The day that I passed you on to the loving arms of my parents, you were too young and unable to comprehend dark reality of separation. You still don’t. Who does understand a reality that would separate you, me and your father from one another for months, maybe years.
My darling, with every new tooth you grew, every new word you learned, every step your climbed without help, every centimeter you grew, and the day you put on your dress by yourself, ate your meal without help, learned your first poem, drew your first drawing, learned colours in two languages, I was happy. But I also cried. My heart burned in this injustice. I had missed days that would not return and I was powerless as they went. I had to accept and surrender to reality as it was.
“Still there is a flame in me that fires every night with hope of inhaling your warm breath and fades every morning in the hope of seeing and embracing you”
My Gisou, forgive me for not being with you on your second birthday, for not being granted a brief phone call. But I know although you were denied my warm hug, your father arranged a big birthday party for you there with our friends and family. A celebration that neither of your parents could join with you, but I’m happy that at least your grandfather, grandmother, aunts and uncle in Tehran tried to fill for you the empty places of your father and me.
I will wait more, a little more. But one day you must listen to all I have to say. One day I will tell you the story of all these lonely days, the story of pain and separation. There will come a day when we will throw away all these bitter and old memories, all that is decayable and only keep the lessons we learned from them. You, I and your father will never succumb to this hurricane of fate. The love we share knows no boundaries and walls. It is our life. There will come a day that we will be able to live fresh all the days of our lives. Life can be separated into tiny pieces, each being life by itself, living again going to the park, drawing, making shapes with play dough, reading a story, eating ice cream, even laughing out loud from the top of a slide…
There will come a day when I will learn if strawberries and blueberries are still your favourite fruit, if orange is still your favourite colour. Maybe they are no longer.
My darling, do not sulk at separation. As happiness is not forever, sorrow and separation do not last either. Nader Ebrahimi says in A Gentle Love Song: Good and bad are moral values, not historical ones. We get all our senses – of good and evil, tyranny or justice, decadence or piety, hate or love toward other humans, not from history, but from the spring of our moral beliefs, conceived before history records.
My daughter, never think about passage of time.
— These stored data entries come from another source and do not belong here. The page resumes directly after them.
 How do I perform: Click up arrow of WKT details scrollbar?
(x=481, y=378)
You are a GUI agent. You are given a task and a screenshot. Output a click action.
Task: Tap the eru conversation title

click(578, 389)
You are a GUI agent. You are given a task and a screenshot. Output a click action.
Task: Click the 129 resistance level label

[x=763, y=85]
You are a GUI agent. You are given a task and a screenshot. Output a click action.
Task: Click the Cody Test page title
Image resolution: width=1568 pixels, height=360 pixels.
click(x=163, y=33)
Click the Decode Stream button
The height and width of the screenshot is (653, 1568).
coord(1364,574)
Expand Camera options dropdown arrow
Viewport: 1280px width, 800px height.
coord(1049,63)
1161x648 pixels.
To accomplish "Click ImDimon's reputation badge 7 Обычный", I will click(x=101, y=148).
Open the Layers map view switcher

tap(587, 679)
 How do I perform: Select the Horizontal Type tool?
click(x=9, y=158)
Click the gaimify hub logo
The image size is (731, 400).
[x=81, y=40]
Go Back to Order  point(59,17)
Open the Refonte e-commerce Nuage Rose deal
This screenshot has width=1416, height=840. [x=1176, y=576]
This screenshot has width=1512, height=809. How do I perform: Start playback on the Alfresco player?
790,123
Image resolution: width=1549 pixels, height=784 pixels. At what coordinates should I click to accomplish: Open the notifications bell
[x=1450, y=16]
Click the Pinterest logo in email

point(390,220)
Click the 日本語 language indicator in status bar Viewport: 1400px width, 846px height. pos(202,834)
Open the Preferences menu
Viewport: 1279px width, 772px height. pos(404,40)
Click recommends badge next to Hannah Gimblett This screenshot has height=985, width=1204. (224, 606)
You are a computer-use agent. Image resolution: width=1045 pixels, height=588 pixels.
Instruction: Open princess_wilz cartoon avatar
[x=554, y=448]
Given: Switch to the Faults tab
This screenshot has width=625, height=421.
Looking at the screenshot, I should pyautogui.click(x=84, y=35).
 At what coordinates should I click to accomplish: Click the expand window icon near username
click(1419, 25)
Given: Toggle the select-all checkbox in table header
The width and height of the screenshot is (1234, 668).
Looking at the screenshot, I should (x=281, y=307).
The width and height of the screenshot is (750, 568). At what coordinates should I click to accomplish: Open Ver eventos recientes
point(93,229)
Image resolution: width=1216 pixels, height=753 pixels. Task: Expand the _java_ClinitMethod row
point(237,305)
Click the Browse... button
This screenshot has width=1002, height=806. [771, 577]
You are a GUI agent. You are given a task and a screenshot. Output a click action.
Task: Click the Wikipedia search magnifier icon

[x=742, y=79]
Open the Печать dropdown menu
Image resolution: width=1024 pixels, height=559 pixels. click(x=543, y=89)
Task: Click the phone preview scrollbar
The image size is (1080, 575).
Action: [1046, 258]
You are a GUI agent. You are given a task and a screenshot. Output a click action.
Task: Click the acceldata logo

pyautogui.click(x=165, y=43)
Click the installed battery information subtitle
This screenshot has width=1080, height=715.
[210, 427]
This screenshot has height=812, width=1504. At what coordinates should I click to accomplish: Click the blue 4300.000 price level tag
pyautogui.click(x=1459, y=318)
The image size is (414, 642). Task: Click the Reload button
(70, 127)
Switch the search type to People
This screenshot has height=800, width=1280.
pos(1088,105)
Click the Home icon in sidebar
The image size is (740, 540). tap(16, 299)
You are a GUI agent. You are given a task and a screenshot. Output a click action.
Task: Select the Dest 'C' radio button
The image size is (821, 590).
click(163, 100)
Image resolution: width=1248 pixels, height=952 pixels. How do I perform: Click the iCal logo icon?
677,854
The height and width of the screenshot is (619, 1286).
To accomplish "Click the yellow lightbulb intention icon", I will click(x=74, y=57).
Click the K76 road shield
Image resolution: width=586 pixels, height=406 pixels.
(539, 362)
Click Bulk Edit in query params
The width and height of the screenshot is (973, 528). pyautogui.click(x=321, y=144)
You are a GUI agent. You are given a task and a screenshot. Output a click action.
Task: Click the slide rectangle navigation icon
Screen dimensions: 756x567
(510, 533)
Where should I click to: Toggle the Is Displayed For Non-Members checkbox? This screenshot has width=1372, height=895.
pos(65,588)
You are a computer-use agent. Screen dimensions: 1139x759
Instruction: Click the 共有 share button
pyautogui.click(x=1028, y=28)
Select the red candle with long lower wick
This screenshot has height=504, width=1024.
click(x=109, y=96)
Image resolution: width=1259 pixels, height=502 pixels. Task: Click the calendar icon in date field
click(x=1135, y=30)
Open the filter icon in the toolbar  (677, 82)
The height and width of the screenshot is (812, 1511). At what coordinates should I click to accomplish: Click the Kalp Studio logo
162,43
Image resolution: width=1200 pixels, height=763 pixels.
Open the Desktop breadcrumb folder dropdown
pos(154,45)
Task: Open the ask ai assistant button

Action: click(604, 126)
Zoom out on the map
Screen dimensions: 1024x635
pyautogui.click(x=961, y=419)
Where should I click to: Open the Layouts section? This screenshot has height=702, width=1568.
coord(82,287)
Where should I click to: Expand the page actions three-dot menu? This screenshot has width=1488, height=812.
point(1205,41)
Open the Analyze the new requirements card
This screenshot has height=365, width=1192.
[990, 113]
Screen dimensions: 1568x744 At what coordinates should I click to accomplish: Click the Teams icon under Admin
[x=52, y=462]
Only the defeated lament at the cruel plunder of time. We will defeat time, faith and hope are a sword in its stone heart.
My Gisou, there will come a day that we will be together again and tenderly hold one another’s loving hands. If time has deprived us of these days of togetherness and denied your father and me these days of your childhood, we do not fear. They can’t take away from us our memories. They can’t take our dreams for future.
Injustice will not remain unaccounted. But it is love that kept us together in these most difficult times, and love will bring us together again.